PROBLEM STATEMENT. Within the listing below, please copy exactly the lines between the line holding "Energy Efficiency (40, 1238)" and the line holding "Nova Scotia (30, 1368)", inclusive.
[Opening EXCERPTED DATA section]
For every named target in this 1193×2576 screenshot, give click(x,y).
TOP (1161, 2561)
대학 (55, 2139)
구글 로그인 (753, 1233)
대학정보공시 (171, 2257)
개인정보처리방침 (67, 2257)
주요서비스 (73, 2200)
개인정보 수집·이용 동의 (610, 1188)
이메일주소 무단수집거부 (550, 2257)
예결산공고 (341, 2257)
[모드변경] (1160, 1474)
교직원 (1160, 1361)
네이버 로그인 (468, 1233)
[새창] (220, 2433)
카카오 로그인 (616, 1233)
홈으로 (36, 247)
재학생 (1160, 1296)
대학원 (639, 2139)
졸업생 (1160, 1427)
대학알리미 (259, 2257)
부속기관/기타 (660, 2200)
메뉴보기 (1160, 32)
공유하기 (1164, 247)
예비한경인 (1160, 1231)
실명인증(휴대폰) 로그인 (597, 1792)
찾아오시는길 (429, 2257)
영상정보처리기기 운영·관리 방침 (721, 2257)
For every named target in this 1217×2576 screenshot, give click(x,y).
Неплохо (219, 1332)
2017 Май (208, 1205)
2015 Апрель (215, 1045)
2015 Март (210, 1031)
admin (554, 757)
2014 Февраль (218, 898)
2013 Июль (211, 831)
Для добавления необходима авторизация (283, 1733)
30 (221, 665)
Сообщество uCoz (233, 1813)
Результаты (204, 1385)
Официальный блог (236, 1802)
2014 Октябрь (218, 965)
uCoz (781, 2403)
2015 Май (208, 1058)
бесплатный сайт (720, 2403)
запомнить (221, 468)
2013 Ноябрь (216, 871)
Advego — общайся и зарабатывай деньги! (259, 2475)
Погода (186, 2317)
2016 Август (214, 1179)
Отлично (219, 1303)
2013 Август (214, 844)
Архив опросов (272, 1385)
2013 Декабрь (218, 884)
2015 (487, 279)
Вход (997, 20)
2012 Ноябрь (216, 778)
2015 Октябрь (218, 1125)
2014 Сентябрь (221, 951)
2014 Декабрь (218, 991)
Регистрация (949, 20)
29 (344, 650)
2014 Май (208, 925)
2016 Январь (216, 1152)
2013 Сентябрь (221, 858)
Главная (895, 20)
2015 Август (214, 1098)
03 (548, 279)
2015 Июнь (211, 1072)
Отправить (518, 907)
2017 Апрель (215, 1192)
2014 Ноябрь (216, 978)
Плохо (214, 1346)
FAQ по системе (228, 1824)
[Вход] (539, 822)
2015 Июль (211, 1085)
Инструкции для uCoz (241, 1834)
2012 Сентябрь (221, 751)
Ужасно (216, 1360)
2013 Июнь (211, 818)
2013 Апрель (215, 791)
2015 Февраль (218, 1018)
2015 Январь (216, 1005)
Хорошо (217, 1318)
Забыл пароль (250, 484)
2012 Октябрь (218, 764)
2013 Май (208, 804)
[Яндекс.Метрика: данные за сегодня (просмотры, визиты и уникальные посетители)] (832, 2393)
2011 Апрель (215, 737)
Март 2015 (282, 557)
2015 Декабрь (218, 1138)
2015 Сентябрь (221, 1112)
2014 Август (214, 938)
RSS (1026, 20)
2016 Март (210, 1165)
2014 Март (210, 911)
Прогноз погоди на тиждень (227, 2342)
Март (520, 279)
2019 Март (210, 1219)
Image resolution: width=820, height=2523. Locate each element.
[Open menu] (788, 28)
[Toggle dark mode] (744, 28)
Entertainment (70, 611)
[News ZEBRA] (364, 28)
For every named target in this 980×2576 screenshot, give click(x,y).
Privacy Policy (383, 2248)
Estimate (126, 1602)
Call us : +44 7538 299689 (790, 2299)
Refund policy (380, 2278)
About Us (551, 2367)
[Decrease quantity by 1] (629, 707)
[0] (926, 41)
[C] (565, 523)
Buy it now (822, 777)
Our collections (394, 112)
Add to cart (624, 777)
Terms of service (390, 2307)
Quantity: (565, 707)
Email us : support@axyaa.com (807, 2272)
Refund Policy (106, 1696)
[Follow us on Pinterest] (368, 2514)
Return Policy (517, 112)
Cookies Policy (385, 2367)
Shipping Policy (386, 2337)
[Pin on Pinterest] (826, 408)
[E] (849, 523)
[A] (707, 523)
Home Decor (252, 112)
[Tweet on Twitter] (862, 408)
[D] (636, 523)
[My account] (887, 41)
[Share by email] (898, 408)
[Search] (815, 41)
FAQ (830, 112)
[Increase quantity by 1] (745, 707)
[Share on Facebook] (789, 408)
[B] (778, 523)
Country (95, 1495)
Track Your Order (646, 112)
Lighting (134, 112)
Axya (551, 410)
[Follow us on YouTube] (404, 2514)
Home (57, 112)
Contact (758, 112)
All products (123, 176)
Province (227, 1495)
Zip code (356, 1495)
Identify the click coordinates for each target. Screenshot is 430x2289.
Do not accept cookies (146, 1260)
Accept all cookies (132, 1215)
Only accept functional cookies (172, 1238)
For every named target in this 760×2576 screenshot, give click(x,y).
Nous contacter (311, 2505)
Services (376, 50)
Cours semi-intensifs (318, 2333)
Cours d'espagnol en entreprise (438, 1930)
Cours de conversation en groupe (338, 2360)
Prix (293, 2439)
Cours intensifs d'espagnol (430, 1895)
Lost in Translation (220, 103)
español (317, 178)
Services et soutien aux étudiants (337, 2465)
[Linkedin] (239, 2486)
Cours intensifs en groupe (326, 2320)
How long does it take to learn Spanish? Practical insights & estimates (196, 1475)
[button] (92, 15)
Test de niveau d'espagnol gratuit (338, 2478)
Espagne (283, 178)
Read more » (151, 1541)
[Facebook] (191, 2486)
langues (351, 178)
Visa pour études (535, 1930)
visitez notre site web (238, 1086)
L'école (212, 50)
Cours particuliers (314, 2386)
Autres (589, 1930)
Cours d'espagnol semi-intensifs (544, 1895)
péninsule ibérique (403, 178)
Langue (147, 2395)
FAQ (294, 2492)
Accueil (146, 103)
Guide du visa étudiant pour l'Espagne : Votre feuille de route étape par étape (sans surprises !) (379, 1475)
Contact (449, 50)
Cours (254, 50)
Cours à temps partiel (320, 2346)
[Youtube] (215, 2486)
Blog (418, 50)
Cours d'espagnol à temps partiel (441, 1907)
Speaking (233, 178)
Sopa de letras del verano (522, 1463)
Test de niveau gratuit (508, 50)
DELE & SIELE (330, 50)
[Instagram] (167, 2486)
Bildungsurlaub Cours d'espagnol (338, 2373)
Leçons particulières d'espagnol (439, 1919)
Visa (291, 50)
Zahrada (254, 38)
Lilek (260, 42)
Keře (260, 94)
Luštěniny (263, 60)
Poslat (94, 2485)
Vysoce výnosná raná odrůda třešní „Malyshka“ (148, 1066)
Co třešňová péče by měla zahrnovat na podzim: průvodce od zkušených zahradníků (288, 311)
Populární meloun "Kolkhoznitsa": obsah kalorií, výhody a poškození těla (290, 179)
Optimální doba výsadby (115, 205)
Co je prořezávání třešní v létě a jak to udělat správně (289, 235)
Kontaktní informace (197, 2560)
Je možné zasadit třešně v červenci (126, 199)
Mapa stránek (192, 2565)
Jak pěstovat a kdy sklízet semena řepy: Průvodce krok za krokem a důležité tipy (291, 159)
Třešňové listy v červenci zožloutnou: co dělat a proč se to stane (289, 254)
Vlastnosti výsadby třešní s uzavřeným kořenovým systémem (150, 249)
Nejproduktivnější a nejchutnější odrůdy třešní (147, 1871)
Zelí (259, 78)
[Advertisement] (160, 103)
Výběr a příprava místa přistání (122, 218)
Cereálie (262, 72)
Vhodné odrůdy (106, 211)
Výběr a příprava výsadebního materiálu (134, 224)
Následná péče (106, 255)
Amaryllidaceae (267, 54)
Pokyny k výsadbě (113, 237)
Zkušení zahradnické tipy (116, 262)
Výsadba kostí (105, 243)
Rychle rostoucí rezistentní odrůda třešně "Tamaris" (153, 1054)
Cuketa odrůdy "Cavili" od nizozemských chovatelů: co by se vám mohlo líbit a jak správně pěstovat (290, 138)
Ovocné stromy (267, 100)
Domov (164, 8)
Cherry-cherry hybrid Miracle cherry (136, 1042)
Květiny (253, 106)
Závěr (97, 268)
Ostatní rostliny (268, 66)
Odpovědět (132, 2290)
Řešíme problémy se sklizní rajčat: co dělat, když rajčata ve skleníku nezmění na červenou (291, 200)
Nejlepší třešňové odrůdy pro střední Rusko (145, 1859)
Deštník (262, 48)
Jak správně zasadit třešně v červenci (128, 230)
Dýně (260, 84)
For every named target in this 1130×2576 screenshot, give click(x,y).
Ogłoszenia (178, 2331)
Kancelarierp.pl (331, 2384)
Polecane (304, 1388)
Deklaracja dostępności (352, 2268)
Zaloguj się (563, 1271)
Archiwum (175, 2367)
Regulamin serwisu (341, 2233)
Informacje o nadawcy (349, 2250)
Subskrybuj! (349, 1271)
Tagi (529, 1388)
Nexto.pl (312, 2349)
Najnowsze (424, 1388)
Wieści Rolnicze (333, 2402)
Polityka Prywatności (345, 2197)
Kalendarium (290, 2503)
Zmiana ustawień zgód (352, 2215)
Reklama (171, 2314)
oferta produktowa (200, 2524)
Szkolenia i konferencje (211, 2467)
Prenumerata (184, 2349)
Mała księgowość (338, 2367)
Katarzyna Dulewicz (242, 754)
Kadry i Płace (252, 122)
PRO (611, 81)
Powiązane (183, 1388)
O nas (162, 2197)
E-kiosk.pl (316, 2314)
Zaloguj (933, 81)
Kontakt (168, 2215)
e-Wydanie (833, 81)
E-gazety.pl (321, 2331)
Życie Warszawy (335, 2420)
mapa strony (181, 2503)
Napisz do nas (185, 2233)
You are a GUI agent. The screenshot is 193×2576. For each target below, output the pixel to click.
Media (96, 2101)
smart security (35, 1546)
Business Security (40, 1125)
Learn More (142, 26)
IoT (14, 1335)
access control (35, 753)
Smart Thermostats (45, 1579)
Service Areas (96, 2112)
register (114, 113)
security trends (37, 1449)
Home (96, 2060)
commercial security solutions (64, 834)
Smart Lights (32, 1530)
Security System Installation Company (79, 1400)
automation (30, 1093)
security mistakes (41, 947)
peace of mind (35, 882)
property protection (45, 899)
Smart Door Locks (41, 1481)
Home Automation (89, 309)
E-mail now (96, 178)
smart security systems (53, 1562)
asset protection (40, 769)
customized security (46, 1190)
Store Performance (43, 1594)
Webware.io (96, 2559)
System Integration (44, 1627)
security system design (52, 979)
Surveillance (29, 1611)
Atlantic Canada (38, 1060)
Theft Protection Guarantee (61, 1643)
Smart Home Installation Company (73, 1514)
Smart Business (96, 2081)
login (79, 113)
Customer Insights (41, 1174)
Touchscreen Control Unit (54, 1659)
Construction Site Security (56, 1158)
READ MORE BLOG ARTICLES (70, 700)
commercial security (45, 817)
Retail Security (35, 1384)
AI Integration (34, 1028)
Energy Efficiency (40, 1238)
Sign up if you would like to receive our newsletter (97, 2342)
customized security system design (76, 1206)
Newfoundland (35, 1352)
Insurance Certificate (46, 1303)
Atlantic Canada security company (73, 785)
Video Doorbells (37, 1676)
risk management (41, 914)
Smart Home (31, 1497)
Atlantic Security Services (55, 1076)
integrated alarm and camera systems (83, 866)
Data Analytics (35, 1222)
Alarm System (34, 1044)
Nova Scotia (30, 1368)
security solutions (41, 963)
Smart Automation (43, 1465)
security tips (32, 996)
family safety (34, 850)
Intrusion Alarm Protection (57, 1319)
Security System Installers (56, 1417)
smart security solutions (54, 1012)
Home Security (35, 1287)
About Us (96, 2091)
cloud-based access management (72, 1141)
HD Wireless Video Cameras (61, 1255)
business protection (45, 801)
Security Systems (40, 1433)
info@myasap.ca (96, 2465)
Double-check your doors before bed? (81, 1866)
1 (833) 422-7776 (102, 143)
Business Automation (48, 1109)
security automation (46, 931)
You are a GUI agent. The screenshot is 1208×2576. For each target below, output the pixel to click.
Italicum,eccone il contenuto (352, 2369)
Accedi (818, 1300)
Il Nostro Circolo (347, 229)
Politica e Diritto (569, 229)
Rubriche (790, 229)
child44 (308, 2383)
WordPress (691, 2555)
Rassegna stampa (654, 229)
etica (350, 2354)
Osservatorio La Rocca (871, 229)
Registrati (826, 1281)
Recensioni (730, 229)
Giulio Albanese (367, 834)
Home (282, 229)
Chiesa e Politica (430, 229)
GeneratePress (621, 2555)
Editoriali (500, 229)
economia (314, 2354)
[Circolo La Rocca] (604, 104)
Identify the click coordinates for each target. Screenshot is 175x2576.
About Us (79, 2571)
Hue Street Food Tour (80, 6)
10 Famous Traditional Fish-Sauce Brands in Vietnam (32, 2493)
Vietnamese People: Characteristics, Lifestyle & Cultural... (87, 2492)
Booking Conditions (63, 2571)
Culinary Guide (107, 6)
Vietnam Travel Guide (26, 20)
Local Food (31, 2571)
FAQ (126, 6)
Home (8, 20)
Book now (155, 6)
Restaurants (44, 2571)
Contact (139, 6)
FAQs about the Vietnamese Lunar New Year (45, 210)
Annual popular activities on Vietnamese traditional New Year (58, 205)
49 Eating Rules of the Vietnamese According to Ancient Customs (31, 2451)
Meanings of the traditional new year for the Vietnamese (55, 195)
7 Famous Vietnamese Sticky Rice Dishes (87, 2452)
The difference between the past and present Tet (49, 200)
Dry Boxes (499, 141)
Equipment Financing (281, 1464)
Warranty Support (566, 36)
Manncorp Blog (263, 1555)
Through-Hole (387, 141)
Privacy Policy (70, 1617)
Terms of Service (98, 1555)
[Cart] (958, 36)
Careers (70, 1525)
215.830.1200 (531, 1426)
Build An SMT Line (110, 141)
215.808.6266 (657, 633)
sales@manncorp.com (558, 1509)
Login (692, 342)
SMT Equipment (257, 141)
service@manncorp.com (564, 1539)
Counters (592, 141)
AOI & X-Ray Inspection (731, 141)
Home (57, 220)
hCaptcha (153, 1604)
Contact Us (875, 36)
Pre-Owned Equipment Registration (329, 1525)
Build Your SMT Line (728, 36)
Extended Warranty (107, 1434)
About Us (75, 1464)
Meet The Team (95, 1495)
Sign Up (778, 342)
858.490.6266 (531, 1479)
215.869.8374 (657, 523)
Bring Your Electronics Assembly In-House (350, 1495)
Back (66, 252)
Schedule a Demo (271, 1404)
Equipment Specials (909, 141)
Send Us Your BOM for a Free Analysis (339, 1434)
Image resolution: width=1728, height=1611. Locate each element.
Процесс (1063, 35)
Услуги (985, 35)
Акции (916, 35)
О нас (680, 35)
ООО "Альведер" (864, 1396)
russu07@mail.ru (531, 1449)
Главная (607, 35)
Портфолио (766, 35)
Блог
[Closing EXCERPTED DATA section]
FINISHED EXERCISE.
Energy Efficiency (40, 1238)
Sign up if you would like to receive our newsletter (97, 2342)
customized security system design (76, 1206)
Newfoundland (35, 1352)
Insurance Certificate (46, 1303)
Atlantic Canada security company (73, 785)
Video Doorbells (37, 1676)
risk management (41, 914)
Smart Home (31, 1497)
Atlantic Security Services (55, 1076)
integrated alarm and camera systems (83, 866)
Data Analytics (35, 1222)
Alarm System (34, 1044)
Nova Scotia (30, 1368)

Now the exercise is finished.